Medicare expands its private contractor audits nationwide
By Brian Whitman
Q: I heard there is a new audit program in Medicare. What is it?
A: Congress mandated a new type of audit demonstration program called Recovery Audit Contractors (RACs) as part of the 2003 Medicare Modernization Act that created Medicare Part D drug plans. In 2006, Congress passed legislation that expands this program throughout the U.S. by 2010. There will be four contracts for four areas of the country and RAC programs will be added to those regions on a rolling basis. Most states will have a RAC contractor in place by the fall of 2008.
Q: How are RACs different?
A: There are two common sources for documentation sent to physicians. One originates from the Medicare Part B carrier or Medicare Administrative Contractor. These audits are often targeted to specific providers or specific codes based on the experience of the contractors. Another originates from a contractor that creates Comprehensive Error Rate Testing reports for CMS. These audits prepare a report that reflects the national percentage of claims that are paid in error, with categories for different codes, types of providers and types of errors. The claims are selected at random, but if issues are identified, they may be forwarded to the Part B Carrier or Medicare Administrative Contractor to recoup funds from the physician.
The RAC program also runs through private contractors, but its payment mechanism differs. Comprehensive error rate testing contractors get a fixed fee for preparing reports and identifying errors. RAC contractors are paid on a contingency basis, keeping a percentage of the identified and collected overpayments. So RAC contractors have an incentive to perform targeted reviews on services that are most likely to identify overpayments.
Q: What services were targeted?
A: CMS concluded a three-state demonstration that showed that physician services were not a significant successful target of the RAC contractors. Of the overpayments found in the pilot program, only 3% came from physician services. The vast majority (88%) came from inpatient hospital and skilled nursing facility claims. This may reflect the larger dollar amount of these claims compared with many physician services, or it may reflect more errors on these claims. But the RAC contractors are not directed to target their audits other than to generate the most money.

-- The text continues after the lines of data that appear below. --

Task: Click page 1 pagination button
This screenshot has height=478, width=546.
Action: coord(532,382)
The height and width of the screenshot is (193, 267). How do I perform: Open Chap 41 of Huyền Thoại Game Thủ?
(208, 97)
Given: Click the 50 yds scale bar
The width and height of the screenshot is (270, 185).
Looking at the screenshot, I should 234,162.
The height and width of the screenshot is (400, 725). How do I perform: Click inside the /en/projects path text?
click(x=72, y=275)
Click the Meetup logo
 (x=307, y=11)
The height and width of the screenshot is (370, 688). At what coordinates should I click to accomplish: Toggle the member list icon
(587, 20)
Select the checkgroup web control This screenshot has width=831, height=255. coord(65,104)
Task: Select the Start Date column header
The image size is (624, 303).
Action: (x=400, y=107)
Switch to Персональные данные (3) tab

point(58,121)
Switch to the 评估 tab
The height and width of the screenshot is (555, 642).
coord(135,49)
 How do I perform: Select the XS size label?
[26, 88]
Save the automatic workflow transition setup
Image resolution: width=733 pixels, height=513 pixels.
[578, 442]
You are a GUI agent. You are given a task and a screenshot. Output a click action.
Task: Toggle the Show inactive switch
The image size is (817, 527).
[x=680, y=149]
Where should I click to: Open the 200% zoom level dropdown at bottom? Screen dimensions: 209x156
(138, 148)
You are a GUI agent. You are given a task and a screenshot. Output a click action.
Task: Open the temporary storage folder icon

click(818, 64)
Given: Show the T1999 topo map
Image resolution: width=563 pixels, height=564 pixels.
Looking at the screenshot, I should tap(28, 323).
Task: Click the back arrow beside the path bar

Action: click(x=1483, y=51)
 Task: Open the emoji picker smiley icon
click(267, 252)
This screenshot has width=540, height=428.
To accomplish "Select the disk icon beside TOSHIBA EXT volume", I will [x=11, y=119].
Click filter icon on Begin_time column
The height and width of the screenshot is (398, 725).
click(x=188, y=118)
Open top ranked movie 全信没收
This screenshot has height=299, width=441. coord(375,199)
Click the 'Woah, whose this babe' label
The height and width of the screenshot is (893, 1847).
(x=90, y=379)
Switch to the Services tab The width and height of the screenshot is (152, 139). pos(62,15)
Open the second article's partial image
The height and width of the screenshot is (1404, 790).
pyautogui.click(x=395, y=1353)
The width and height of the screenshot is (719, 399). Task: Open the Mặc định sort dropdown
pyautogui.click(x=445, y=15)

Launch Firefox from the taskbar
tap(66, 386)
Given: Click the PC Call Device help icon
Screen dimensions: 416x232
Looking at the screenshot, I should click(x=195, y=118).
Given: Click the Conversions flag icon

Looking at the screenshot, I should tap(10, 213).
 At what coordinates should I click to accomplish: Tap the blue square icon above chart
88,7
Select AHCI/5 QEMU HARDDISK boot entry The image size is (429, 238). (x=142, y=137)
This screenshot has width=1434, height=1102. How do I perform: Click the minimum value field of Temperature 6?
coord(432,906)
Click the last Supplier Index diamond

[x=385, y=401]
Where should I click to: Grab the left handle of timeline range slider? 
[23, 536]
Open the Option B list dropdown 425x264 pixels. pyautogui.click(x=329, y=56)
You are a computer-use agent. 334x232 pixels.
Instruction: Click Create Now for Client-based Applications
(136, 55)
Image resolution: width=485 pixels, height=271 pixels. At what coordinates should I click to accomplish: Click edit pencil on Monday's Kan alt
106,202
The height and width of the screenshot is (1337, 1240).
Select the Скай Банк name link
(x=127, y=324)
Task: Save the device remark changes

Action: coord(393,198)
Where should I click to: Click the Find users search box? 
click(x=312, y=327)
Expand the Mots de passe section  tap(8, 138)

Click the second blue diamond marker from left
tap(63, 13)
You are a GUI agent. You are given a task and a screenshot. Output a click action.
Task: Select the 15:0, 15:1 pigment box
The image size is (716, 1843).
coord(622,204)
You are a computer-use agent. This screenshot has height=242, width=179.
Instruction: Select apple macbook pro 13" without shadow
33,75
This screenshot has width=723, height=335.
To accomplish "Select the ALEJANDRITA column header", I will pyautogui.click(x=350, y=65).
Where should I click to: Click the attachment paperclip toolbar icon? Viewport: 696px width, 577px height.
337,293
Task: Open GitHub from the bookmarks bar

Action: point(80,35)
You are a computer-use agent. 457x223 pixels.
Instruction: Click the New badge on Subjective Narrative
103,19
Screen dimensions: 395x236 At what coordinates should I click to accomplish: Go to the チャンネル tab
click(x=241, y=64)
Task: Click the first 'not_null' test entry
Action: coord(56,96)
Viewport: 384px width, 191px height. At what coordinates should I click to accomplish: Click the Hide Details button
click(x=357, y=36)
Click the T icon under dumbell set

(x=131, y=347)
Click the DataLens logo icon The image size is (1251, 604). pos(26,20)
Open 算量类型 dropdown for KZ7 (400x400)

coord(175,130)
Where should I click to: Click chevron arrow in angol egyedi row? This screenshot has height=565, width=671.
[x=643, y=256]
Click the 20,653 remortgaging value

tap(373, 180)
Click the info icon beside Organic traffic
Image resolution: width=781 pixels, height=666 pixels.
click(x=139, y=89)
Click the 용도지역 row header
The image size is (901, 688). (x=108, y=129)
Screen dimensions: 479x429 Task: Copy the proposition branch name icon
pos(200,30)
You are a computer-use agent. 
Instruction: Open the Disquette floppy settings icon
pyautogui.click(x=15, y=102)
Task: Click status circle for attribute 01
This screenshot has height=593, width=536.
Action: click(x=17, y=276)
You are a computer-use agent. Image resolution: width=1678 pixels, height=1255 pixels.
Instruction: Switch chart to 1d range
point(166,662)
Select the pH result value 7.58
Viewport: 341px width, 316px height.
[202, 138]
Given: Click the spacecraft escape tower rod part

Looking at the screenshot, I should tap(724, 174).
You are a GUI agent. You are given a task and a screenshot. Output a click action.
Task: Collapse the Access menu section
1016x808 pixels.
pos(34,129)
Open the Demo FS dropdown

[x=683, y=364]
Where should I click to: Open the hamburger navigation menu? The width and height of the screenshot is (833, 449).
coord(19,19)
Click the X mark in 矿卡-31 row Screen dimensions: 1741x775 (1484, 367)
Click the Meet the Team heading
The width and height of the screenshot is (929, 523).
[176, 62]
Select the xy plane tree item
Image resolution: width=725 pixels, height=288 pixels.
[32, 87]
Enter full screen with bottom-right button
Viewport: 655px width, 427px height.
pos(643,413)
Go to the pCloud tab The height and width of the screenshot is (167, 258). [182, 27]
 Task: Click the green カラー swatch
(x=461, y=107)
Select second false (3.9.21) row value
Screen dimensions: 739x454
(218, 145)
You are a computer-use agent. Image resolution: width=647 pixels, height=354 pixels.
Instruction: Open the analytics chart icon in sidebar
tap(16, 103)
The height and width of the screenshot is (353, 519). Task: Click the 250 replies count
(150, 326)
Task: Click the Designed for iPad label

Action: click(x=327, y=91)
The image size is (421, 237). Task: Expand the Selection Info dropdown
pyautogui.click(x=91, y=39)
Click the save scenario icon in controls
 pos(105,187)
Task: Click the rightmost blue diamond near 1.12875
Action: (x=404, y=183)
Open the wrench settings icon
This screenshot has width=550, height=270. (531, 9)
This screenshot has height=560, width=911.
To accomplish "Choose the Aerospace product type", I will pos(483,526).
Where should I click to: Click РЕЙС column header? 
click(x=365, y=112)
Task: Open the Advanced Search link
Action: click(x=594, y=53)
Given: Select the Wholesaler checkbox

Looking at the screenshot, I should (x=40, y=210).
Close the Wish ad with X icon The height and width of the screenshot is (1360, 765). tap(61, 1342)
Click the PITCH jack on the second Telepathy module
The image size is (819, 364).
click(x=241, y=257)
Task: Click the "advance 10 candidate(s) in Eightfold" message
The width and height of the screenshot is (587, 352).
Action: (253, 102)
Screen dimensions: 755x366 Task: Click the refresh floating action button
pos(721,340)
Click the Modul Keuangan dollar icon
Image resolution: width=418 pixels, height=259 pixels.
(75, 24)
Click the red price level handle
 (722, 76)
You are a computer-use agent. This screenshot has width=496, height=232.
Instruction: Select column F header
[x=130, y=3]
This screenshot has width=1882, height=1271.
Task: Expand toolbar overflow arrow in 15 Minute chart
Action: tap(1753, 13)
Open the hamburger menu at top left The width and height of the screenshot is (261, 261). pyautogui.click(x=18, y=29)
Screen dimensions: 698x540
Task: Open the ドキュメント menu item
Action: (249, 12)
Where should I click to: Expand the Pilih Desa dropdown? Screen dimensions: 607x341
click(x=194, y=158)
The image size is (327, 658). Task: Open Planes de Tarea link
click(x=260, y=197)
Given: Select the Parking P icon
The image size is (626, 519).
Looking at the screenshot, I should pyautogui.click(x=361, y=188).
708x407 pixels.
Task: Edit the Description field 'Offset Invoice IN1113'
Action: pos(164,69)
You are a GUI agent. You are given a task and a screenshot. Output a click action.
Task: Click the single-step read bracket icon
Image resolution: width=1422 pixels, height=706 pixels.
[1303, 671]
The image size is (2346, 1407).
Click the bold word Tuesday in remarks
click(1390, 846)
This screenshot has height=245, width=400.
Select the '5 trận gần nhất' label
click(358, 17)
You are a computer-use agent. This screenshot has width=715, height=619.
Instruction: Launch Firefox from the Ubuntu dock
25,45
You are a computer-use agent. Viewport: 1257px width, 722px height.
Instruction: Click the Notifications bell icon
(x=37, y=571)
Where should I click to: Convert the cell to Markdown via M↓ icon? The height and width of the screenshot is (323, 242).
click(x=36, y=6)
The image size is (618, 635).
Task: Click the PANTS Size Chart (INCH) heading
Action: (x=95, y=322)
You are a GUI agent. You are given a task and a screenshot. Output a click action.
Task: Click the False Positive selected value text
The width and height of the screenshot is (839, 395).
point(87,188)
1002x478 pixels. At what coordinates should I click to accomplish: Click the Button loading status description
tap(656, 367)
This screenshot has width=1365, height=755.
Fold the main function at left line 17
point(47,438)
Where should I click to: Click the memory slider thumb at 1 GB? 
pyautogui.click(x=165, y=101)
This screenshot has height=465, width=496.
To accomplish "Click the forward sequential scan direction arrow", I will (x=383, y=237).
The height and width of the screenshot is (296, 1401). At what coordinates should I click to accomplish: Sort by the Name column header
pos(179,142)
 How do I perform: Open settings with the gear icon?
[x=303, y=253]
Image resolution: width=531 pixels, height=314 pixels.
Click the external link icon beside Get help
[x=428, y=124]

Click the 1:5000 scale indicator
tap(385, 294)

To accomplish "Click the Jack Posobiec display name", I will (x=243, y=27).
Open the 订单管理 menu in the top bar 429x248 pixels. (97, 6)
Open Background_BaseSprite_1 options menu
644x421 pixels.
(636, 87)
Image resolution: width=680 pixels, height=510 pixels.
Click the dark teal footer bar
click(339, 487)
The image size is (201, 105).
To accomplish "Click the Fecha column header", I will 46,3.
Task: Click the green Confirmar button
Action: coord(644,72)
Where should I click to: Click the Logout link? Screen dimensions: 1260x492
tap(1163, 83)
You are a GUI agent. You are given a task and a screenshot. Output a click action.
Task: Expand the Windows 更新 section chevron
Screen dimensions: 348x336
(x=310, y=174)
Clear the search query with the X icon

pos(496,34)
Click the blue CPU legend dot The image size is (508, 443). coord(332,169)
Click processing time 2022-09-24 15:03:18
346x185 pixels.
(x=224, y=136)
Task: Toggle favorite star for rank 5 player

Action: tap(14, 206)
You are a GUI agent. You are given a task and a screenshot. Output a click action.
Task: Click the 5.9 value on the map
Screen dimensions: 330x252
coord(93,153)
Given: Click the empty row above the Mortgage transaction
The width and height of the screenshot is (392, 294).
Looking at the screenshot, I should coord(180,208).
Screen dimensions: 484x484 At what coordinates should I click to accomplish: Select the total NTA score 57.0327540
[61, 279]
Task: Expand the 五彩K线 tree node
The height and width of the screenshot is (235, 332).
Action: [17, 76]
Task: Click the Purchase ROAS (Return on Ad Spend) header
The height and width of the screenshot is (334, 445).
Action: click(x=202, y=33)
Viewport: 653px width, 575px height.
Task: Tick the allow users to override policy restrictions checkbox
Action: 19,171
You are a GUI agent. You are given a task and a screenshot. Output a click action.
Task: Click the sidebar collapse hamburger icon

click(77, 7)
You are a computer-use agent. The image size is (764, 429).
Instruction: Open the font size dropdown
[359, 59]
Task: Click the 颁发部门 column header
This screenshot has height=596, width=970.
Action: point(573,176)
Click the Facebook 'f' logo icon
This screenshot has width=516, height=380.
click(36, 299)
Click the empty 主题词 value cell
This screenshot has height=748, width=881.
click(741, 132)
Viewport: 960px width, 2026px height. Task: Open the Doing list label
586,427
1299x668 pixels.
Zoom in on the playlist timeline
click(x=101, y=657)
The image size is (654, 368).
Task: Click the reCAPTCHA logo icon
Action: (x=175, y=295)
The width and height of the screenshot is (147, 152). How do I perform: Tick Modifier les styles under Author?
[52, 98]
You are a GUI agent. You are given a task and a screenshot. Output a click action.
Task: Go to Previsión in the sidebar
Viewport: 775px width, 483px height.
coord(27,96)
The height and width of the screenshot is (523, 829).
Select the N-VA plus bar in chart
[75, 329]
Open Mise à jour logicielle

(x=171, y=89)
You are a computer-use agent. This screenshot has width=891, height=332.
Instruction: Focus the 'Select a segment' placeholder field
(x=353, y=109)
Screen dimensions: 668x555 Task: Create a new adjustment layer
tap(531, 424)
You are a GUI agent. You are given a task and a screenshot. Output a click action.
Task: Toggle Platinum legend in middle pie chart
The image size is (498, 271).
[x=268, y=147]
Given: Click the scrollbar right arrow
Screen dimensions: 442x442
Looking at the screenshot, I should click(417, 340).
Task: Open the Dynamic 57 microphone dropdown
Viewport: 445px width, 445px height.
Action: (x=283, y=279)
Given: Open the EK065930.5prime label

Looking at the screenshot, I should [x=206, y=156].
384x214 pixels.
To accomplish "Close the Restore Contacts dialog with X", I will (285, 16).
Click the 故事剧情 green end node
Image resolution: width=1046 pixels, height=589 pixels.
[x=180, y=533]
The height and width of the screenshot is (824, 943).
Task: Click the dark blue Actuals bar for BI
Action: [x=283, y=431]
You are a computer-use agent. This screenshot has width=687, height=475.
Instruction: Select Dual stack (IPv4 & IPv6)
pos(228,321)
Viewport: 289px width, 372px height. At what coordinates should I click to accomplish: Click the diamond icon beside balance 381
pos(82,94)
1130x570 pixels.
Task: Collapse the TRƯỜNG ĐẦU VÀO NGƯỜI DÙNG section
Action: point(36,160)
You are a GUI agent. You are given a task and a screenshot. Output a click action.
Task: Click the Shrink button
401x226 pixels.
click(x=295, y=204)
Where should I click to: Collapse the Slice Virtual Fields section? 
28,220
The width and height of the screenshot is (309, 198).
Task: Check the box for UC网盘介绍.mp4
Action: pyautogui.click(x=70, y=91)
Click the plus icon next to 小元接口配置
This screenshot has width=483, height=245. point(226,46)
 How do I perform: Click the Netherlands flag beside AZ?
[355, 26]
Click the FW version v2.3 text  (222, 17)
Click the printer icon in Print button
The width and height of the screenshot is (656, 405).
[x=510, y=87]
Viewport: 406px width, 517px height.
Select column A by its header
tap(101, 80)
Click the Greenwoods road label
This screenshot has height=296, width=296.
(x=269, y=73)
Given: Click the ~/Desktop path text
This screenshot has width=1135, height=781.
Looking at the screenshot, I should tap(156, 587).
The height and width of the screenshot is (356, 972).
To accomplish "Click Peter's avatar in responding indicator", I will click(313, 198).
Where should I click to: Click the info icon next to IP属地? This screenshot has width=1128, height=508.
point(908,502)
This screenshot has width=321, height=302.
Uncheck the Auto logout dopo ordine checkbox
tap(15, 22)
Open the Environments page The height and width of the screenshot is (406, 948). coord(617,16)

Q: Can contractors review E/M claims?
A: CMS specifically prohibited contractors that participated in the demonstration program from reviewing E/M claims to determine if the appropriate level of service was coded. E/M services may be reviewed to determine if the service was medically necessary or actually took place, but the code levels were not allowed. CMS has not announced any plans to include E/M levels as an appropriate content area for review as the program goes nationwide.
Q: What will the RACs do if they identify an underpayment?
A: The RACs will be paid the same contingency fee for identifying underpayments as for identifying overpayments. If the RAC determines that not enough was paid for a service or if no payment was made for a service, it will initiate a process that will pay the physician or other health care provider for that service. However, the contractors seemed to focus far more attention on overpayments than underpayments in the demonstration program.
Q: Will the RAC review of claims be any different from other audits?
A: The RAC reviewers will be required to use the same rules as other auditors in determining whether or not a payment was appropriate using the coverage policies and editing rules in place when service was provided.
Q: What if I don’t agree with the RAC’s decision?
A: Physicians and other health care providers will be able to launch a series of appeals to challenge the rulings of the RACs. A detailed explanation can be found at www.cms.hhs.gov/RAC.